Homenagem
José Carlos Nunes Tamashiro
No dia primeiro de junho de 2020 a Disciplina de Reumatologia da UNIFESP perdeu um querido aluno. Mais uma vítima que teve a vida abruptamente interrompida pela Covid 19.
A perplexidade e a tristeza vão nos acompanhar ainda por muito tempo. Não só porque ainda estamos atônitos por esse caos em que se transformou o mundo desde que essa pandemia começou, e a cada vítima que faz, nos lembra o quanto a vida pode ser breve. Não só porque, dessa vez, nos levou alguém muito próximo. Mas, principalmente, porque agora nos levou alguém muito querido.
E era isso que o José Carlos Nunes Tamashiro era: alguém querido por todos. O Zé, durante os quase 10 anos em que esteve na nossa disciplina, sempre foi uma unanimidade nesse aspecto. Um ortopedista – pois é, um ortopedista – que chegou de mansinho com o sonho de realizar mestrado e doutorado. E realizou esse sonho. Vinha de uma família sem tradição acadêmica, mas que sempre o apoiou na sua vontade. Teve pais, irmãs, esposa e filhos que se orgulhavam dos seus projetos, dos seus sonhos. E eu tive o prazer de ser a sua orientadora durante todo esse sonho.
Ele sempre demonstrou ser um aluno dedicado, determinado, incansável, sonhador… Aquele tipo de aluno que segue as ideias do orientador sem questionamentos, sem medos. E parecia querer mais e mais…
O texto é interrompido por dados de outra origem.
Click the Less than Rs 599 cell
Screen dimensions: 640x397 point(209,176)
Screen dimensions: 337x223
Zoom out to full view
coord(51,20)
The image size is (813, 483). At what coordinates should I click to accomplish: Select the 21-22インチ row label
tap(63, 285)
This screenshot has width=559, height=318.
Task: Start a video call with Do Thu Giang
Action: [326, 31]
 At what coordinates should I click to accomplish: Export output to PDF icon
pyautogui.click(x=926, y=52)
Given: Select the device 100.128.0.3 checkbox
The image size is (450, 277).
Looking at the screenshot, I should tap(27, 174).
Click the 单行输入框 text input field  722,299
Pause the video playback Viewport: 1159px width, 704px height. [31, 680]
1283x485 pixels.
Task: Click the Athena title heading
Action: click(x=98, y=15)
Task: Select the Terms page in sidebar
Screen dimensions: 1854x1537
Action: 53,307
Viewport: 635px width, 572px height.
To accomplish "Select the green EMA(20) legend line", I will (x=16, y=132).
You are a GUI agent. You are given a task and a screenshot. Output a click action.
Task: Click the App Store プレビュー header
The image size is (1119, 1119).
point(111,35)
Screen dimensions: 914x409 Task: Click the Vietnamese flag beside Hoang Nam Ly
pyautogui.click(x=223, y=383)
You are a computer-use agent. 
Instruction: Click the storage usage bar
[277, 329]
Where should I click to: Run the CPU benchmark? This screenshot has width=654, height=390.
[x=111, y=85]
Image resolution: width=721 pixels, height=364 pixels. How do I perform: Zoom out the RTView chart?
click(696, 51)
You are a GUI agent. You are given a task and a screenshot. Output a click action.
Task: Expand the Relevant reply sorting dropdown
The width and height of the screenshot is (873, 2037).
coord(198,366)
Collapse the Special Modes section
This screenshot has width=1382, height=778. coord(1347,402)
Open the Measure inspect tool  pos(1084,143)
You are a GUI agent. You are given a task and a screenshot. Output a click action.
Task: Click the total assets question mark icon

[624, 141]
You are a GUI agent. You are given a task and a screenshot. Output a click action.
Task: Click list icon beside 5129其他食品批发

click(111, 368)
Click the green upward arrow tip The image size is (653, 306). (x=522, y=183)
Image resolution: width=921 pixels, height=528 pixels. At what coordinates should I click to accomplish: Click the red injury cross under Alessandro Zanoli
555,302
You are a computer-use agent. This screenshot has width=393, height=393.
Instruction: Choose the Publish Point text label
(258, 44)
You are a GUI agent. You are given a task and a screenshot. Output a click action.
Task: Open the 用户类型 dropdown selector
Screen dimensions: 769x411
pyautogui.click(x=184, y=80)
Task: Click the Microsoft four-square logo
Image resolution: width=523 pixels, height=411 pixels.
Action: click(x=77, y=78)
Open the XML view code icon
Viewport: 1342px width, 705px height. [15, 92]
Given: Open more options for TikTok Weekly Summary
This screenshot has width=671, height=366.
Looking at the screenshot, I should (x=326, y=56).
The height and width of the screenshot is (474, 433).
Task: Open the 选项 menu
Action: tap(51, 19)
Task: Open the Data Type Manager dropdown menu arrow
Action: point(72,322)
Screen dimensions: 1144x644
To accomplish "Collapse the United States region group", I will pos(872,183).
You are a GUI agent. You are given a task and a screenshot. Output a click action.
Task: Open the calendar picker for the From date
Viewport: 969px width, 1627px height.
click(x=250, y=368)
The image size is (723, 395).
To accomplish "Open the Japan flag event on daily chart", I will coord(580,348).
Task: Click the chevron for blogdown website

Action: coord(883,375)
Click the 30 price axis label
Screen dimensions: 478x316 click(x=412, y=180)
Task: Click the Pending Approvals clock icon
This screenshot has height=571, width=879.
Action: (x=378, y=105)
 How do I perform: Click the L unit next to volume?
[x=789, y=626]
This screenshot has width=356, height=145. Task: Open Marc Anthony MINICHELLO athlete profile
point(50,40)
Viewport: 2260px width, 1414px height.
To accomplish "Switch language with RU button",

No seu mestrado, trabalhou com ultrassom articular de indivíduos saudáveis. No seu doutorado, teve um grande desafio, o de realizar um estudo muito mais complexo e trabalhoso comparando o plasma rico em plaquetas intra-articular com outras duas intervenções, estudo esse cujos dados parciais são apresentados nas páginas desta edição da revista.
Foi presença constante em nossos ambulatórios durante todo esse tempo, ajudando e, principalmente, tentando organizar – o Zé era muito organizado – a assistência médica pública em nosso meio.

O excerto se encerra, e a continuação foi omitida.